Jugements prononcés en France :
La décision d’adoption plénière devenue définitive est transcrite dans les quinze jours sur les registres d’état civil du lieu de naissance de l’adopté à la requête exclusive du procureur de la République du lieu où le jugement a été rendu. Lorsque l’enfant adopté par un ou des ressortissants français est né à l’étranger, la transcription s’opère sur les registres du Service Central d’Etat Civil de Nantes.

Jugements prononcés à l’étranger :
Les jugements étrangers prononçant une adoption font l’objet d’une vérification d’opposabilité par le parquet du lieu de naissance de l’enfant (procureur de la République de Nantes, si l’enfant est né à l’étranger). Celle-ci a pour but d’apprécier les effets de l’adoption étrangère. Si le parquet considère que ceux-ci sont équivalents à ceux de l’adoption plénière en France, il ordonne alors la transcription du jugement. Si l’enfant est né à l’étranger, le service central d’état civil de Nantes est compétent pour procéder à la transcription. La vérification d’opposabilité est sollicitée directement par les parents adoptifs.
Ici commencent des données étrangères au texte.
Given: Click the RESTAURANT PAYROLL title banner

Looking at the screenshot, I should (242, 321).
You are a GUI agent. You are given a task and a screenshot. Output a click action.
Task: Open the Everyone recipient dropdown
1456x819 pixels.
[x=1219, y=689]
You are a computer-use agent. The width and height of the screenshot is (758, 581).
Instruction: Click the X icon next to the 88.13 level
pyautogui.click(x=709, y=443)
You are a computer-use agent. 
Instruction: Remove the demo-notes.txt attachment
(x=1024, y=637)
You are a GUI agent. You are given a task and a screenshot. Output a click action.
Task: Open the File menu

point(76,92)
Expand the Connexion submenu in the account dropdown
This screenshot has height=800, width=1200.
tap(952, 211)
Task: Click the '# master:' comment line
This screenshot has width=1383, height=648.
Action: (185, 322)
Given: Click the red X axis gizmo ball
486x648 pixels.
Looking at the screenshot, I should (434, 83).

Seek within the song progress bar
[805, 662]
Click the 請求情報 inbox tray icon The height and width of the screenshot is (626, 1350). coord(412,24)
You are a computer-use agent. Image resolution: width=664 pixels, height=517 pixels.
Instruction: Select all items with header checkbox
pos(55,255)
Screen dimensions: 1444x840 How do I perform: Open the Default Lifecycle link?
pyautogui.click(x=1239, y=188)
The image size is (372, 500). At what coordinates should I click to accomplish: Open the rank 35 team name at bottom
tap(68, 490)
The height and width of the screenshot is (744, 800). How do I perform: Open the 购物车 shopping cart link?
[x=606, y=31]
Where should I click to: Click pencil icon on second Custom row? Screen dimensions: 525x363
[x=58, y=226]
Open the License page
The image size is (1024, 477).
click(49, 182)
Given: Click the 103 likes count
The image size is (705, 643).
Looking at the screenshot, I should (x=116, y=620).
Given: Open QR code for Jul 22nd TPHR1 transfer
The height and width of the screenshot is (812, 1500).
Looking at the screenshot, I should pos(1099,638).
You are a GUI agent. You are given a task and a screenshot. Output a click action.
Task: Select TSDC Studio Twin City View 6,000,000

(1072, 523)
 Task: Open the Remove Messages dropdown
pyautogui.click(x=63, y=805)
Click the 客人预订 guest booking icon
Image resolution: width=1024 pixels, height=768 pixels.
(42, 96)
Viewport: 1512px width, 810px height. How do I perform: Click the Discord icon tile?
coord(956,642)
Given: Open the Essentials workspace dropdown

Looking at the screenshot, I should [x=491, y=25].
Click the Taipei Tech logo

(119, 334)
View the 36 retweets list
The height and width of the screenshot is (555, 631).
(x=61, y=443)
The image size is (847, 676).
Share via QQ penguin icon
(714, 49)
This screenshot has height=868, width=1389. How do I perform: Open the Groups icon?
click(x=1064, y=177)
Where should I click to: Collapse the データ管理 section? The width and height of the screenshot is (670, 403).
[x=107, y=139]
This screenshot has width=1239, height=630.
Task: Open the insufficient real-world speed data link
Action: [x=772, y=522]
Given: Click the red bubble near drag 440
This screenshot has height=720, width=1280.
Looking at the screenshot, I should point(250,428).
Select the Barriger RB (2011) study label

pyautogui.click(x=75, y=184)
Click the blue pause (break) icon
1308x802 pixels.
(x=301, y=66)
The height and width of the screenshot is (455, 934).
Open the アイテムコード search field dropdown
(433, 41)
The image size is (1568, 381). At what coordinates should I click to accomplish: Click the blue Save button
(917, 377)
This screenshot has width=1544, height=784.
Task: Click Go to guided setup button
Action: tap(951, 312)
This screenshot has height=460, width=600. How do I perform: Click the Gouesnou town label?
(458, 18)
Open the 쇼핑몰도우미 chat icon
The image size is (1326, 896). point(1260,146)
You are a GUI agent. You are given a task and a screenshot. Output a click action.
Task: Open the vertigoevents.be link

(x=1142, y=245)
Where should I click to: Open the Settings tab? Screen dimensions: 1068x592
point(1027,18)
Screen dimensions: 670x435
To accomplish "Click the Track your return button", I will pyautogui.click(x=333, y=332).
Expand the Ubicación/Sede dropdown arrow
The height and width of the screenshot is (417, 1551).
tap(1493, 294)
Pour connaître la liste des documents à produire à l’appui de la demande de transcription d’un jugement étranger prononçant une adoption plénière, cliquez sur le lien suivant :

D’autres documents sont susceptibles d’être demandés suivant le pays d’origine de l’enfant tel qu’un certificat de coutume de l’Etat étranger applicable à la décision d’adoption soumise ou les textes applicables au jour de la requête sur les formes, les conditions et les effets de l’adoption dans ce pays, indiquant notamment s’il y a eu rupture totale avec la famille d’origine de l’enfant et si l’adoption prononcée est irrévocable.

Les documents étrangers doivent être fournis avec leur traduction par un traducteur assermenté près la cour d’appel (liste auprès des préfecture, mairie et commissariat).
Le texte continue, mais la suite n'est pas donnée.